Agitation no solution

The best forum to flex muscles is parliament, and not the streets

The Pakistan Democratic Movement (PDM) plans to take to the streets from next week. It has a two-pronged agenda as it wants to mobilise the masses against the price hike, and inevitably galvanise momentum to oust the government. The grand opposition alliance will, however, not have the PPP — one of the two major opposition parties, along with the PML-N — on their side. The PPP has kept itself away from the divisive and confused narrative of the PDM, which primarily is under the influence of the PML-N.

PDM protests will commence with a public rally in Karachi on November 13, to move on to Quetta and Peshawar before kick-starting a march on the federal capital from Lahore sometime in December. To what extent the PDM manages to walk the talk is hard to guess, keeping in view its own track record of somersaults at the eleventh hour. But what is a foregone conclusion is that political heat will be quite evident, as masses too are irritated due to the price hike and unkept promises of the government.

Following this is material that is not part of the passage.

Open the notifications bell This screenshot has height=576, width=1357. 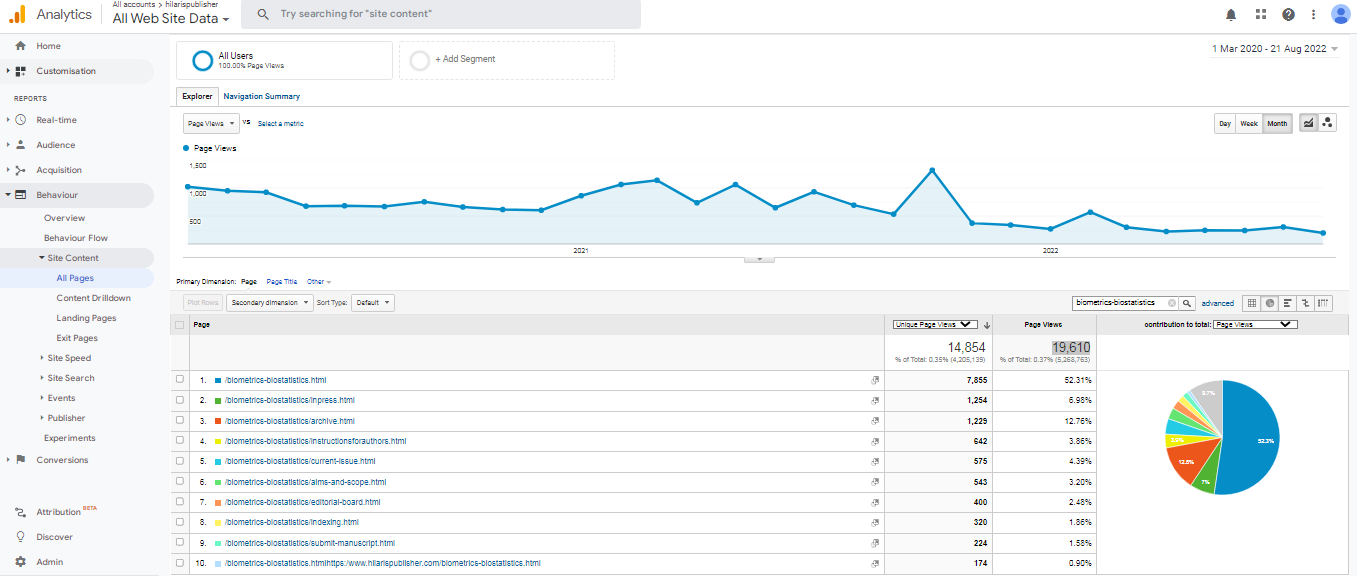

The politics of agitation, nonetheless, is no solution. It will further unnerve the socio-economic mosaic, and plunge it into a new crisis. Though the present price hike is a global phenomenon, it has been compounded due to the government’s mismanagement on the micro-economic front. With no price control and regulation in supply and demand, the market’s middleman rules the roost. The opposition will be better advised to come up with a workable strategy to bring down the prices, and politically put the government in the dock.

The best forum to flex muscles is parliament, and not the streets. This will strengthen institutional governance and recreate a great impression of doer for the opposition. At the fag end of the government’s tenure, efforts to dislodge it through power politics would not be wise, besides being unconstitutional. Any change of guard at this moment is not advisable taking into account the fluid geo-strategic situation in the region. The opposition needs to reinvent a people-centric narrative and wait for next elections. The least it could do is to influence market forces, and bring down the skyrocketing price index.

 

Published in The Express Tribune, November 8th, 2021.